▶ [About this exercise]:
Take the material below and output exactly the run of lines from the one containing "June (52, 594)" down to the one containing "Terms & Conditions (235, 2552)", with both included.

------------------------------------------------------------------------

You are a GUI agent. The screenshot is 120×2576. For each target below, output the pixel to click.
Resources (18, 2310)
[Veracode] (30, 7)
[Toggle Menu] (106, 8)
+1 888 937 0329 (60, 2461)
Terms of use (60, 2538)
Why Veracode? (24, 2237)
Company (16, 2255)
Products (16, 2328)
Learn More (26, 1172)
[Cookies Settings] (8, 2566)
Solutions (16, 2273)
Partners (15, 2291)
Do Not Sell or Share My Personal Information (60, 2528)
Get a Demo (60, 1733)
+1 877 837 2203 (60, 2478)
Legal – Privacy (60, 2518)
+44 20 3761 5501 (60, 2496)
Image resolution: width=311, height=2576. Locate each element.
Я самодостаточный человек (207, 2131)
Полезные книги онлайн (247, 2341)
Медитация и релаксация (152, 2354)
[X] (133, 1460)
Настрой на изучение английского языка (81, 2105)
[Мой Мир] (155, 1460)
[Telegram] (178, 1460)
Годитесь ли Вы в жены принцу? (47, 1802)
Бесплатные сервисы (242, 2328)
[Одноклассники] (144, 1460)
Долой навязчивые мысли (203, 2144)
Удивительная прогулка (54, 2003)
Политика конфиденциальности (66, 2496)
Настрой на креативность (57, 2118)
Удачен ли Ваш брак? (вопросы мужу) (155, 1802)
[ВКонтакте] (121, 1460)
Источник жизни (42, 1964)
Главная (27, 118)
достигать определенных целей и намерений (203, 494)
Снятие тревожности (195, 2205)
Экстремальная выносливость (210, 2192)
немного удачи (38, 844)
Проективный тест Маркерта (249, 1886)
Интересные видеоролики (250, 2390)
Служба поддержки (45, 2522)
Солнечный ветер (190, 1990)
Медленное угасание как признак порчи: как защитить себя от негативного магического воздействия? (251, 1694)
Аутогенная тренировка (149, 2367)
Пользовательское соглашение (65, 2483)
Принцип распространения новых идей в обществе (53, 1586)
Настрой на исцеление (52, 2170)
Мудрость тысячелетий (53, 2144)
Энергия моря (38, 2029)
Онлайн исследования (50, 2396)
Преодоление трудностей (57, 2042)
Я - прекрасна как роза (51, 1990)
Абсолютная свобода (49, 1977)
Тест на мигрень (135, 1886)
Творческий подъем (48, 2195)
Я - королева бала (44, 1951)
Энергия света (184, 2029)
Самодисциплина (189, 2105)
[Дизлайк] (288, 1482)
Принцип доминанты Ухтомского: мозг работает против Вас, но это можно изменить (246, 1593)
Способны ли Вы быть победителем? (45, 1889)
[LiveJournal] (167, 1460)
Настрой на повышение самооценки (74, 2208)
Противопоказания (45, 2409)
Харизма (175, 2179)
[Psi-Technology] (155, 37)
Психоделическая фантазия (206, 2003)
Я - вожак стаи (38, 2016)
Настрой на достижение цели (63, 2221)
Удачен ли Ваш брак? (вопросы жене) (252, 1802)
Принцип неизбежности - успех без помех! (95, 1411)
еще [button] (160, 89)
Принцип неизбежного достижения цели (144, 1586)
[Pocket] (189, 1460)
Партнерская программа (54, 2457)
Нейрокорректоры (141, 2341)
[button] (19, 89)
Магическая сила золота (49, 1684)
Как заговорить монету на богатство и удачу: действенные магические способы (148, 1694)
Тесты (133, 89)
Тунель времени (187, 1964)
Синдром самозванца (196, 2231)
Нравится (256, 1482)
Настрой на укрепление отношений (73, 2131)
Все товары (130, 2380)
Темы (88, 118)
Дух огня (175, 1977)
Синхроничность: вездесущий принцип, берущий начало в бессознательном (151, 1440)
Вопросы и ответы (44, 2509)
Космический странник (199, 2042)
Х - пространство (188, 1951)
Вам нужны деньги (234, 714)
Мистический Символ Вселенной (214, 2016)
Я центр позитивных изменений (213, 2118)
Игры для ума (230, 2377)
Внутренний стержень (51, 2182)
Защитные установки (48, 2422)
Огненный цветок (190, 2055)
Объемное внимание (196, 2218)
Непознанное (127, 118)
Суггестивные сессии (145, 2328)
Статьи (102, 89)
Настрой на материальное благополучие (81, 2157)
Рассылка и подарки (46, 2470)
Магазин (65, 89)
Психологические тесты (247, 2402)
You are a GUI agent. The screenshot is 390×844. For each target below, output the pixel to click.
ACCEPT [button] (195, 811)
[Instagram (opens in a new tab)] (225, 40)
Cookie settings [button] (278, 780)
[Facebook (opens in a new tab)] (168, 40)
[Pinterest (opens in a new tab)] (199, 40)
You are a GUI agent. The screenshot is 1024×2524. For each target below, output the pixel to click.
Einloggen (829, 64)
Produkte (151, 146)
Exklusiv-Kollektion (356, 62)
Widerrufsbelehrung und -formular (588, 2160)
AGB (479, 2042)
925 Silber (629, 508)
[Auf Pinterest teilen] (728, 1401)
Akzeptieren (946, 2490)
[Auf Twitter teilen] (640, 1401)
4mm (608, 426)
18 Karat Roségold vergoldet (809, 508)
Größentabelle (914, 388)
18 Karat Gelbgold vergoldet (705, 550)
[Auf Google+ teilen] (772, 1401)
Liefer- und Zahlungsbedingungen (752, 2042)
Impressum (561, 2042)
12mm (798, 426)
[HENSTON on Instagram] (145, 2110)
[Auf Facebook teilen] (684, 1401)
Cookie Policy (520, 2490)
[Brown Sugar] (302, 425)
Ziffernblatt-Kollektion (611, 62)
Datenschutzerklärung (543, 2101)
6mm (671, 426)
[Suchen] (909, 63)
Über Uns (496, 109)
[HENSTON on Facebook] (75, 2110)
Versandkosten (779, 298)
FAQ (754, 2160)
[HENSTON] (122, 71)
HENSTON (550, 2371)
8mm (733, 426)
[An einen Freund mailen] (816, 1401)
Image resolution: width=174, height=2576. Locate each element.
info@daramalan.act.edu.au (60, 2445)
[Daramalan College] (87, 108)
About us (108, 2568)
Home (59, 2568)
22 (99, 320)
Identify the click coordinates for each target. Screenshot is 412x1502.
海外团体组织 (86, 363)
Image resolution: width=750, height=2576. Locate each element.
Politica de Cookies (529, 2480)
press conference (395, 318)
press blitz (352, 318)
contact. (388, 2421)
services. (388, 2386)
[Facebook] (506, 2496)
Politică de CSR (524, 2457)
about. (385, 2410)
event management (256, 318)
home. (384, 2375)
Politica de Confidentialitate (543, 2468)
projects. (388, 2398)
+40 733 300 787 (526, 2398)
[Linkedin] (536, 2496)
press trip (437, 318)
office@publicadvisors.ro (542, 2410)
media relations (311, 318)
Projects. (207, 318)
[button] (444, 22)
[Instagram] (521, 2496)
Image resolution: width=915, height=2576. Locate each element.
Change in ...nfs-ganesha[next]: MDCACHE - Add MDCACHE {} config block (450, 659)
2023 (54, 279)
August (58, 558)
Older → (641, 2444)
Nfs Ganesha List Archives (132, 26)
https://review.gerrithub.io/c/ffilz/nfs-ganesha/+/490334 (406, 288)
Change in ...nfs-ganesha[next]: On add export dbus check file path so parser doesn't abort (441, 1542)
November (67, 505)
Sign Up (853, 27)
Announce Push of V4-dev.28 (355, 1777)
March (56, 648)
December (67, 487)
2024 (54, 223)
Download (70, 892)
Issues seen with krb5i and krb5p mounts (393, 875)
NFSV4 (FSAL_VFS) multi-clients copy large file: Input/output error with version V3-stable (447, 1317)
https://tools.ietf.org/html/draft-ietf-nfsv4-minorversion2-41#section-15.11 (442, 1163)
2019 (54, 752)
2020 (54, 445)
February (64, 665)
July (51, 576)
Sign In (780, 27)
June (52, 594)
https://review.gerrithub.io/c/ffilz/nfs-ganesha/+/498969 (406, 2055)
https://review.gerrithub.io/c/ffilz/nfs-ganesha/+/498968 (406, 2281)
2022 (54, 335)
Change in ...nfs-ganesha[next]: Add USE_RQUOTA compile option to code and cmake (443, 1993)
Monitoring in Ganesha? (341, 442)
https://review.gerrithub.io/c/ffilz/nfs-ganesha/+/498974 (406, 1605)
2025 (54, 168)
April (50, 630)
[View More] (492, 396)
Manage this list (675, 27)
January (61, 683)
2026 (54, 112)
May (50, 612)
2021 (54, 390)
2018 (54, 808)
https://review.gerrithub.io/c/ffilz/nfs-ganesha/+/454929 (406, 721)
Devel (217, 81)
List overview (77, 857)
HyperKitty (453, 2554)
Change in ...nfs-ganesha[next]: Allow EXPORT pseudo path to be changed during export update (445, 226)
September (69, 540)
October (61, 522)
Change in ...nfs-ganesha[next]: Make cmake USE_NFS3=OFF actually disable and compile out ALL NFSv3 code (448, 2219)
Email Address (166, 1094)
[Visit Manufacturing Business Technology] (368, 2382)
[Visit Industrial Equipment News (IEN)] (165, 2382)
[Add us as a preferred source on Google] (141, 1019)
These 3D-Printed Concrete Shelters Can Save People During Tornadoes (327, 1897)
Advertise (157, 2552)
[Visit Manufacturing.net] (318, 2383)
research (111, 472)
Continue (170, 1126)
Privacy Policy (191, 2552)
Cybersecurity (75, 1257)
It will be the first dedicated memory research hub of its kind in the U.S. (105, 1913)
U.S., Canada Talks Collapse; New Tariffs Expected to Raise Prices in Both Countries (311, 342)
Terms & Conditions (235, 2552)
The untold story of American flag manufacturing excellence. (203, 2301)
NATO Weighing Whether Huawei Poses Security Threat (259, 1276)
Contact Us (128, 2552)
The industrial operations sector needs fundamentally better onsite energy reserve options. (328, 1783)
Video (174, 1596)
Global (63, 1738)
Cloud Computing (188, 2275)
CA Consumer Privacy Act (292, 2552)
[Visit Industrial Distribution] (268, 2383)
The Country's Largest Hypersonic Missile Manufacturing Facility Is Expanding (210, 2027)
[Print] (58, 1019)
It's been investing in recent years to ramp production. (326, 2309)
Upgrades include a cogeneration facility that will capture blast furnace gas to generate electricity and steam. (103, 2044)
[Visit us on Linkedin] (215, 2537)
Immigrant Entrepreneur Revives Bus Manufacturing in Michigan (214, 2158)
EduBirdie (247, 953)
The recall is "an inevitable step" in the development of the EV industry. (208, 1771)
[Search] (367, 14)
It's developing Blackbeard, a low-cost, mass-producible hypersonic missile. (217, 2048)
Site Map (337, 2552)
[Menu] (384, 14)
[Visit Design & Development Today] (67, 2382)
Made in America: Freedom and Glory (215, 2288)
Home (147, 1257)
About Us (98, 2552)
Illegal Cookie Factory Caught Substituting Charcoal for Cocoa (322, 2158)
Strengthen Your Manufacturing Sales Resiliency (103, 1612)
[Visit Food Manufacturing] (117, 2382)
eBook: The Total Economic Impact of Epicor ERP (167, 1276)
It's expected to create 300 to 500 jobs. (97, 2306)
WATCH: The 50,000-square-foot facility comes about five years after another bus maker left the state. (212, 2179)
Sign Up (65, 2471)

------------------------------------------------------------------------

▶ [Finished task]:
June (52, 594)
https://review.gerrithub.io/c/ffilz/nfs-ganesha/+/498969 (406, 2055)
https://review.gerrithub.io/c/ffilz/nfs-ganesha/+/498968 (406, 2281)
2022 (54, 335)
Change in ...nfs-ganesha[next]: Add USE_RQUOTA compile option to code and cmake (443, 1993)
Monitoring in Ganesha? (341, 442)
https://review.gerrithub.io/c/ffilz/nfs-ganesha/+/498974 (406, 1605)
2025 (54, 168)
April (50, 630)
[View More] (492, 396)
Manage this list (675, 27)
January (61, 683)
2026 (54, 112)
May (50, 612)
2021 (54, 390)
2018 (54, 808)
https://review.gerrithub.io/c/ffilz/nfs-ganesha/+/454929 (406, 721)
Devel (217, 81)
List overview (77, 857)
HyperKitty (453, 2554)
Change in ...nfs-ganesha[next]: Allow EXPORT pseudo path to be changed during export update (445, 226)
September (69, 540)
October (61, 522)
Change in ...nfs-ganesha[next]: Make cmake USE_NFS3=OFF actually disable and compile out ALL NFSv3 code (448, 2219)
Email Address (166, 1094)
[Visit Manufacturing Business Technology] (368, 2382)
[Visit Industrial Equipment News (IEN)] (165, 2382)
[Add us as a preferred source on Google] (141, 1019)
These 3D-Printed Concrete Shelters Can Save People During Tornadoes (327, 1897)
Advertise (157, 2552)
[Visit Manufacturing.net] (318, 2383)
research (111, 472)
Continue (170, 1126)
Privacy Policy (191, 2552)
Cybersecurity (75, 1257)
It will be the first dedicated memory research hub of its kind in the U.S. (105, 1913)
U.S., Canada Talks Collapse; New Tariffs Expected to Raise Prices in Both Countries (311, 342)
Terms & Conditions (235, 2552)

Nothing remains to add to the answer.